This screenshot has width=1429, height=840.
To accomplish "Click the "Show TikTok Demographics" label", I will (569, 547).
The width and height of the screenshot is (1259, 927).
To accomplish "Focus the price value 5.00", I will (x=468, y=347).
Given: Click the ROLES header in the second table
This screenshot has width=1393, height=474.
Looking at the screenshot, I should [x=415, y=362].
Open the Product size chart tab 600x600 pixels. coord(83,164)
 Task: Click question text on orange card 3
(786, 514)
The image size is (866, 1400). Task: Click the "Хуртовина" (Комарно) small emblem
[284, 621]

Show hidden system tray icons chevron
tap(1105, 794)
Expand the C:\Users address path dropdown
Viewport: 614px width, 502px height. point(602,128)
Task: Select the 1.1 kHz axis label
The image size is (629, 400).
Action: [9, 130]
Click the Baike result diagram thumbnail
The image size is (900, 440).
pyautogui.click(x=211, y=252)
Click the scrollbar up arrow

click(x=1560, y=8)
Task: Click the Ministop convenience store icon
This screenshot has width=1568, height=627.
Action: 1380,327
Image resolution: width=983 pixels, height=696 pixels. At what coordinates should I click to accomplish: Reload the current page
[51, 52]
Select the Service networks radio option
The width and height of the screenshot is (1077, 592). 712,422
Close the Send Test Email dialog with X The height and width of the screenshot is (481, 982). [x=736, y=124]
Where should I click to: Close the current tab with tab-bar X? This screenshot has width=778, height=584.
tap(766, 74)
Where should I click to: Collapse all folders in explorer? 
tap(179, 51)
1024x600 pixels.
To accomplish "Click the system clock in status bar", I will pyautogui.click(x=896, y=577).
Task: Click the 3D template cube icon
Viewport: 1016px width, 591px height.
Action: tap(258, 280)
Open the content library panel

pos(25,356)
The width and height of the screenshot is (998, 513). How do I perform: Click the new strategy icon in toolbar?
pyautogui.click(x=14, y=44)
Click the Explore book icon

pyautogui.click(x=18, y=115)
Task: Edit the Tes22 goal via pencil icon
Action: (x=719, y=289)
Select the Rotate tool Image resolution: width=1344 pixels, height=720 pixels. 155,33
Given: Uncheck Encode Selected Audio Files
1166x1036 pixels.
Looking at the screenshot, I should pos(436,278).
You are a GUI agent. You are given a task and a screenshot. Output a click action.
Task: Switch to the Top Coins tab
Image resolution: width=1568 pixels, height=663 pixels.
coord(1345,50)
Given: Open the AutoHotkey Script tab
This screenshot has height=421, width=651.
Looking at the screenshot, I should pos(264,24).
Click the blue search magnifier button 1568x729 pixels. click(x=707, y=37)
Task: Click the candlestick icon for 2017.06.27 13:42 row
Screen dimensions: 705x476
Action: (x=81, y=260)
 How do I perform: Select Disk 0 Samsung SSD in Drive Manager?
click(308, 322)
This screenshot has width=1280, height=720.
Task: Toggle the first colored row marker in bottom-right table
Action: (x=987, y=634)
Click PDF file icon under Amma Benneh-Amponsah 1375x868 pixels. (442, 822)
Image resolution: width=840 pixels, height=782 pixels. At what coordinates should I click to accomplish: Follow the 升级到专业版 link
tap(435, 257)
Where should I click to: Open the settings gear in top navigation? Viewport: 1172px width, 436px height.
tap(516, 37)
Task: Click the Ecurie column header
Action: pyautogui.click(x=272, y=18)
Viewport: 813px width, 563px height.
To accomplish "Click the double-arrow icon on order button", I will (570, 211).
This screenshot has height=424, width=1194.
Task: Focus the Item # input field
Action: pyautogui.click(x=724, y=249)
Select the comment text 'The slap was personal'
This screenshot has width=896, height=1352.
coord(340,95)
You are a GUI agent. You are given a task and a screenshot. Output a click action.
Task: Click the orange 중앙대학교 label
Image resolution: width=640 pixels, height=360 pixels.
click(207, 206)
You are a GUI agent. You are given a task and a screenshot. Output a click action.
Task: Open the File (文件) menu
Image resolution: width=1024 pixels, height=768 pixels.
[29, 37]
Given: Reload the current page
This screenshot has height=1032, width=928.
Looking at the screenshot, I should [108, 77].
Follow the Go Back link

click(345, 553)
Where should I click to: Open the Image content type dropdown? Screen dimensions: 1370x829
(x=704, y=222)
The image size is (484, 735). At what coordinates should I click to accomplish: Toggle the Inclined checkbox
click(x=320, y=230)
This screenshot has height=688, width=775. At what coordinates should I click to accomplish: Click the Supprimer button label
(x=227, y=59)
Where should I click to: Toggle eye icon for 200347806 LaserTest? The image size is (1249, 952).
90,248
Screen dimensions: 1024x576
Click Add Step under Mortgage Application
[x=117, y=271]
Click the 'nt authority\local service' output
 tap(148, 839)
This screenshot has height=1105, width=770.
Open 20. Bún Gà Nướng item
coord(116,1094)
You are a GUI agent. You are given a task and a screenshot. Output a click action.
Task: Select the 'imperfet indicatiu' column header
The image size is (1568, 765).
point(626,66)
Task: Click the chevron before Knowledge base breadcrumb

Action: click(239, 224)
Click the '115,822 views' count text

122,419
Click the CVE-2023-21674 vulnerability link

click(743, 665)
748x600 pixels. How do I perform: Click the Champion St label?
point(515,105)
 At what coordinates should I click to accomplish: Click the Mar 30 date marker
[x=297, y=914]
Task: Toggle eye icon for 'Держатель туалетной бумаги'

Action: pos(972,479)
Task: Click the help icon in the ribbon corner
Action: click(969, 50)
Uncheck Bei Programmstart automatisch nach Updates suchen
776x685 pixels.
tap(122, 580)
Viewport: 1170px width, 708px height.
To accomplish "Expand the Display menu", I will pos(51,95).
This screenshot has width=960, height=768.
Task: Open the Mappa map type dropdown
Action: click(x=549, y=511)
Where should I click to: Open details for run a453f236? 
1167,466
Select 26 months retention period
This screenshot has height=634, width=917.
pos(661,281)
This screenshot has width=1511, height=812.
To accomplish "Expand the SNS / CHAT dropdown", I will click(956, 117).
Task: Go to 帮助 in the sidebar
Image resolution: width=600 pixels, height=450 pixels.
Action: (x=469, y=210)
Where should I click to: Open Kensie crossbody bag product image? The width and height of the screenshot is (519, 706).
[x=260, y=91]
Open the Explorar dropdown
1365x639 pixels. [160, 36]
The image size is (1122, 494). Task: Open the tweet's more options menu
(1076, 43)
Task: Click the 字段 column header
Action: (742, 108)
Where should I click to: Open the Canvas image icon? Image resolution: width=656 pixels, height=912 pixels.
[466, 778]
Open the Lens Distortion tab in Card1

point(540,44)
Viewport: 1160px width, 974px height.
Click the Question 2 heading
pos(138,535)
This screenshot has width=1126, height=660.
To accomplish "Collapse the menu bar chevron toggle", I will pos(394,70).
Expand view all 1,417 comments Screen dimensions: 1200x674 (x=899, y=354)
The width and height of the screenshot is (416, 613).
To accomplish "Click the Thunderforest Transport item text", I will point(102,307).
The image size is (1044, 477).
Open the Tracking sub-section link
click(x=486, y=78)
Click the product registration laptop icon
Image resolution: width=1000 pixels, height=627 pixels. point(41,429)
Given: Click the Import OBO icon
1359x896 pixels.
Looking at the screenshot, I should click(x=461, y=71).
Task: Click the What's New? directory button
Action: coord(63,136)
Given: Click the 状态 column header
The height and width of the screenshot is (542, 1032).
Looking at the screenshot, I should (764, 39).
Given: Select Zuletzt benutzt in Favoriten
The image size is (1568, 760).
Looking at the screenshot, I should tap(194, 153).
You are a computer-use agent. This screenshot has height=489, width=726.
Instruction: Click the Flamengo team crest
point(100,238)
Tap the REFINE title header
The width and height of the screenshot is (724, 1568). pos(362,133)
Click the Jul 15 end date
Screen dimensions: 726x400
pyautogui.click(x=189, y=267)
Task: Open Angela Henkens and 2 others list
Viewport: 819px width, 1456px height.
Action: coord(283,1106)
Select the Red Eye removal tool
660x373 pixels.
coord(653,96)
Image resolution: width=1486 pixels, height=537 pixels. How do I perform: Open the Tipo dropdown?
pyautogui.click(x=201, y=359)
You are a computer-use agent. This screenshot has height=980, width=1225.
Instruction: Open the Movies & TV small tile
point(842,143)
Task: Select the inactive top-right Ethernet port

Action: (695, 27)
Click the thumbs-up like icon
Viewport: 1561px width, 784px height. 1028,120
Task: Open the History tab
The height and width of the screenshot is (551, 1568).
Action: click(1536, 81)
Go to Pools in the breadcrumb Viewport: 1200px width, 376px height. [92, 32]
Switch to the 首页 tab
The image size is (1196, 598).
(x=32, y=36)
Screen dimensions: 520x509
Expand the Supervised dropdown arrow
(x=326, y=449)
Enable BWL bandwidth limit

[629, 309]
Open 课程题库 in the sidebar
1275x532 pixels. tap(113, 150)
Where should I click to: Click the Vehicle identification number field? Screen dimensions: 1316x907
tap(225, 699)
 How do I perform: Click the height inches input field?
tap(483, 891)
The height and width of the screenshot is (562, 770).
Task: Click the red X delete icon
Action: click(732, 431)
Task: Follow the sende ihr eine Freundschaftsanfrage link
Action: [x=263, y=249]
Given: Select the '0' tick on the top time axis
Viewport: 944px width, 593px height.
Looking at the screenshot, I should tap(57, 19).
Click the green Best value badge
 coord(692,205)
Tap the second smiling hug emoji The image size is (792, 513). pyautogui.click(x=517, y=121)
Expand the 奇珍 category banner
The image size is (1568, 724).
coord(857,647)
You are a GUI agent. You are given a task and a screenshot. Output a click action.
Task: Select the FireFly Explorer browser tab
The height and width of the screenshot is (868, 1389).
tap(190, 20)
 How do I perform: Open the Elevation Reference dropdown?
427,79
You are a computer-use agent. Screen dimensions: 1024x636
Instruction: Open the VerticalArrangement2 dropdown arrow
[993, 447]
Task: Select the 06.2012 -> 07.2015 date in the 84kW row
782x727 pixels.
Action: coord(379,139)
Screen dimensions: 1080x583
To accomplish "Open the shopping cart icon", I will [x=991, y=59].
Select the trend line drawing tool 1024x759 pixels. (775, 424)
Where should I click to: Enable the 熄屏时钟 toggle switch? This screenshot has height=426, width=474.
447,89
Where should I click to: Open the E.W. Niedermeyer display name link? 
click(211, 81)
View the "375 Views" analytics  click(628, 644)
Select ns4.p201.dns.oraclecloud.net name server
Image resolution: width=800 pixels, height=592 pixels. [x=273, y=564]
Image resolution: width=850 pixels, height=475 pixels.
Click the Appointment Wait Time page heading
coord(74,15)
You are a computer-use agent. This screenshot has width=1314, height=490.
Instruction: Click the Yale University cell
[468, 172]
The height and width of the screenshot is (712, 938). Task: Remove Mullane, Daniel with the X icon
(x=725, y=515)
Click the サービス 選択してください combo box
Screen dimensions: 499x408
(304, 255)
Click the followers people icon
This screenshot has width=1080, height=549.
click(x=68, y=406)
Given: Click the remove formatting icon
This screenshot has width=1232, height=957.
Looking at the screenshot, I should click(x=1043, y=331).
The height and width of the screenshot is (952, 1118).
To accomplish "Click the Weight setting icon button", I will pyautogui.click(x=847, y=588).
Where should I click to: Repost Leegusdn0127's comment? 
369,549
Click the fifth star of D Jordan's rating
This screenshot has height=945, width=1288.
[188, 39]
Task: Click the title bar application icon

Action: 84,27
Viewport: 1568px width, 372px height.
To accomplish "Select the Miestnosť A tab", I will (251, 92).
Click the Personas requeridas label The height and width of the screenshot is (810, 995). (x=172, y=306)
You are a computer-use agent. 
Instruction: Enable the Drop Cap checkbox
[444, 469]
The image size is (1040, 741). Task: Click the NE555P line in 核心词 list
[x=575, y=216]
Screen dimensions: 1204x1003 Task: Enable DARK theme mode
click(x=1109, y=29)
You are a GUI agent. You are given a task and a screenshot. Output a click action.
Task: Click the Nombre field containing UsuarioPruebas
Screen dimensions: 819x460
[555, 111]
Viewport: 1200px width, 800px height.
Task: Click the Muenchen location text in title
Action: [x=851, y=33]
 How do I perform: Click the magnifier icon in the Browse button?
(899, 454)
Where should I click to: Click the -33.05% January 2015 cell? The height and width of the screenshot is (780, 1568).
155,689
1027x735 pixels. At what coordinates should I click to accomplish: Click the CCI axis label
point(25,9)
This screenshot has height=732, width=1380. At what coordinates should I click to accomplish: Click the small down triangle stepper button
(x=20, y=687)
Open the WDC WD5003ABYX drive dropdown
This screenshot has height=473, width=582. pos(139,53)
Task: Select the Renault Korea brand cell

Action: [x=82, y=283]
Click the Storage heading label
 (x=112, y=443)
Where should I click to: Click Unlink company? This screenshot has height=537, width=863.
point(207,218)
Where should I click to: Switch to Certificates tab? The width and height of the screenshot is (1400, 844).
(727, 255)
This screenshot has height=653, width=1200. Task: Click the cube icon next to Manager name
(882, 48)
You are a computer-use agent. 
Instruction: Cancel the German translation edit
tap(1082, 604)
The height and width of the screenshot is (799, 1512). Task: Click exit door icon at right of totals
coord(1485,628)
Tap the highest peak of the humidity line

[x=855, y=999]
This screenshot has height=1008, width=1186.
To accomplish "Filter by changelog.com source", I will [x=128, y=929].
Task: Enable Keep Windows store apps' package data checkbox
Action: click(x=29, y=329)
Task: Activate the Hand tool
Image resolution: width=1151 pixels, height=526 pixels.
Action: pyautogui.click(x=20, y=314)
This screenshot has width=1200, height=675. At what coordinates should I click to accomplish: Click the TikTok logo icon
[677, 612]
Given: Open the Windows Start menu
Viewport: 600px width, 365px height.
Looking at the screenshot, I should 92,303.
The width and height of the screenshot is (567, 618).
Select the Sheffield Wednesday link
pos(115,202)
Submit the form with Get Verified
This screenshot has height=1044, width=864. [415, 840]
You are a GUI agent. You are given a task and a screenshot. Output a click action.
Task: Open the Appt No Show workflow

------------------------------------------------------------

Aim of the task: Scan the material above for the string "Uncheck", returning each line that contains it.

Response:
Given: Uncheck Encode Selected Audio Files
Uncheck Bei Programmstart automatisch nach Updates suchen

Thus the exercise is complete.